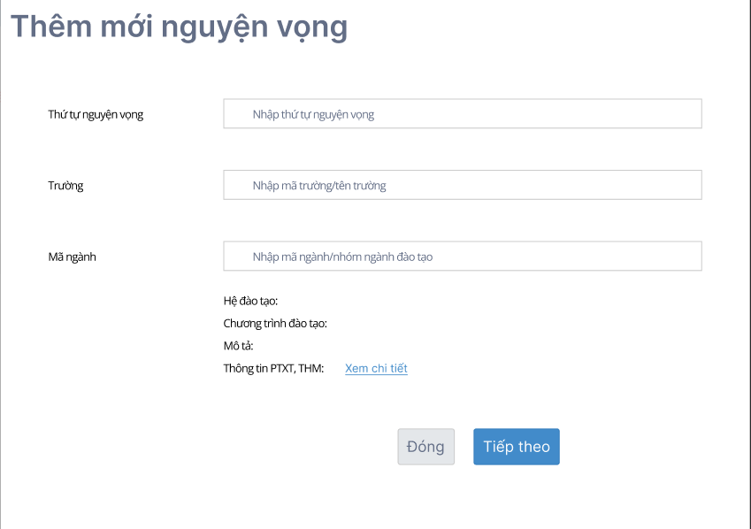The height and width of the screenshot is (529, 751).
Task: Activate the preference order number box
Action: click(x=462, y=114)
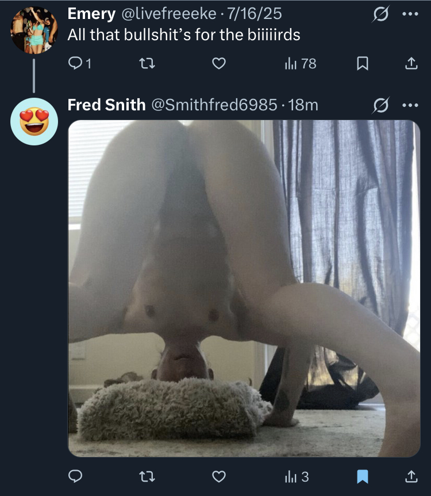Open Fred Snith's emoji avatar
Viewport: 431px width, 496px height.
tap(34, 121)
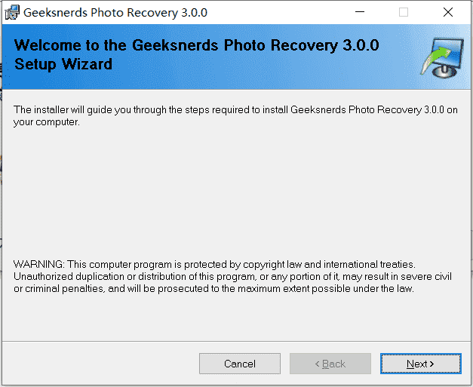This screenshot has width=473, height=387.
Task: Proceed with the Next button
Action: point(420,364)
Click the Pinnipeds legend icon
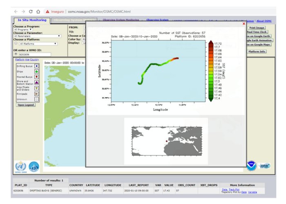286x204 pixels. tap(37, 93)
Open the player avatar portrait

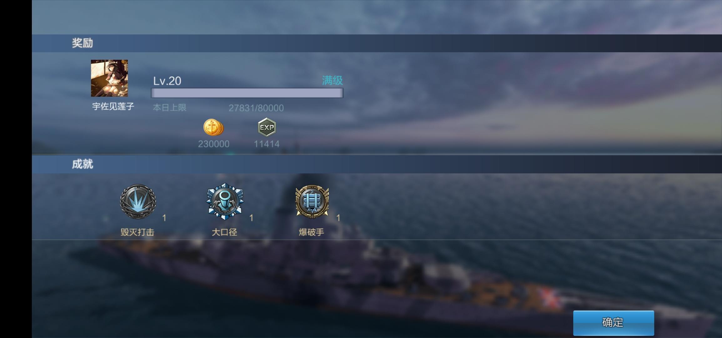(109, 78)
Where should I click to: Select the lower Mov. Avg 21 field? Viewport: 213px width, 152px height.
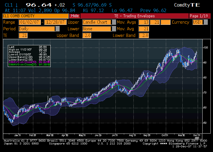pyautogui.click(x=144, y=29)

(Work to complete) Your task is to retype the lines running from the one that contains "Click the Pinnipeds legend icon" through the end of the records, and nothing else. Pictures are not part of the copy.

(Solution to the exercise)
Click the Pinnipeds legend icon
286x204 pixels. tap(37, 93)
Open the player avatar portrait

(109, 78)
Where should I click to: Select the lower Mov. Avg 21 field? Viewport: 213px width, 152px height.
pyautogui.click(x=144, y=29)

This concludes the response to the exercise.